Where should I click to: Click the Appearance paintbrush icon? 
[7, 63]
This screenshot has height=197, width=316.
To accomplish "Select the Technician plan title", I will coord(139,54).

──────────────────────────────

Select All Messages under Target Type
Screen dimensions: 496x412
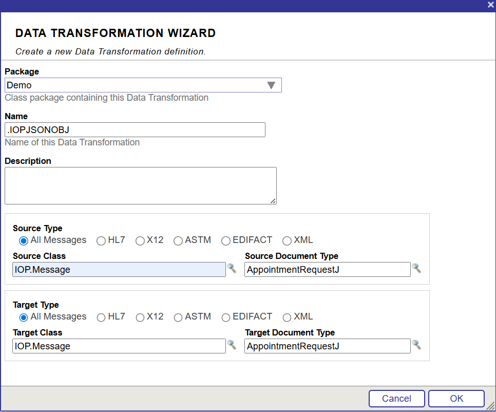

──────────────────────────────

The answer is each line in which the word "Select" occurs, copied from the material above.

- _FINAL ANSWER_
To accomplish "Select the Technician plan title", I will coord(139,54).
Select All Messages under Target Type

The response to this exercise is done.